An Investigation Of The Energy Storage Properties Of A 2d Alpha-Moo3-Swcnts Composite Films

We recently reported on the synthesis of 2D alpha-MoO3 using a scalable liquid-phase exfoliation method, its characterization and preliminary studies of its potential for energy storage applications [1]. The material was examined in a LiClO4/propylene carbonate electrolyte, and in a 1.5-3.5Vversus Li+/Li electrochemical window [1]. The charge storage of 2D alpha-MoO3 electrodes was negligible and this was attributed to electrical limitations imposed by the semiconducting nature of 2D alpha-MoO3. Electrical conductivity studies of 2D alpha-MoO3/SWCNT electrodes, where a fraction of SWCNTs was progressively added, led to finding the SWCNT fraction for which an electrical percolation threshold was reached, i.e.a sharp increase of electrical conductivity.
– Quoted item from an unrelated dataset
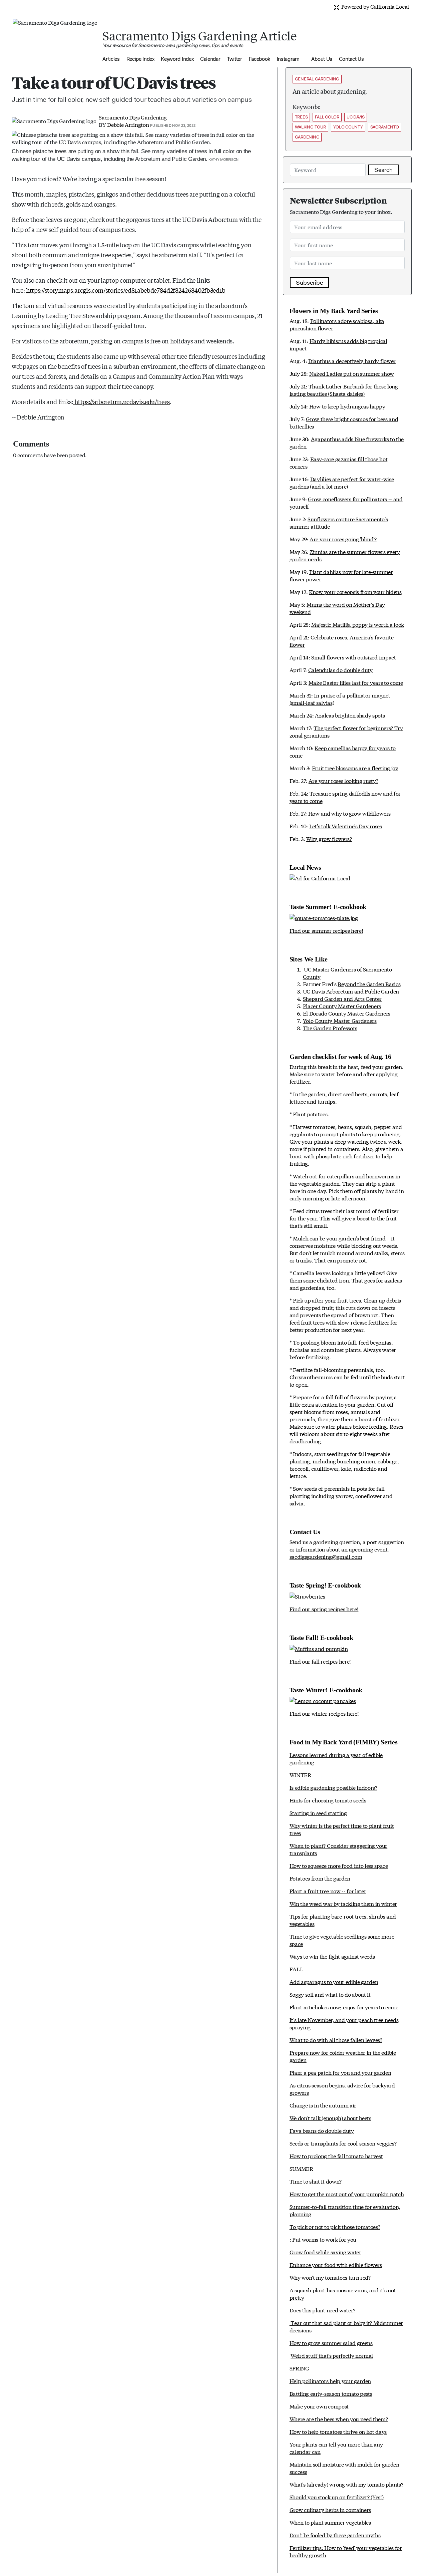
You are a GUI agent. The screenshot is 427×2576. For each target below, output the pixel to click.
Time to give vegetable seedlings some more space (342, 1939)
This SWCNT fraction also led to a sharp increase in capacitance confirming the electrical limitation of charge storage. In this work, we examined in detail the energy storage properties of 2D alpha-MoO3/SWCNT( 85 wt%/15 wt%) electrodes. A detailed study of ion-intercalation events, as examined by cyclic voltammetry, is presented. We investigated the contributions to the overall energy storage of capacitive and diffusion-controlled processes and how the performance compares against other nanostructured materials including mesoporous alpha-MoO3 and alpha-MoO3 nanobelts. Our main findings showed that 2D alpha-MoO3/SWCNT( 85 wt%/15 wt%) electrodes offer scope for supercapacitors and battery applications in terms of total charge storage (200 F g(-1) and 195.2 mAh g(-1)), which is in the range or superior to that of other nanostructured metal oxides and commercial LiCoO2 cathodes. However, a main drawback is cycling stability.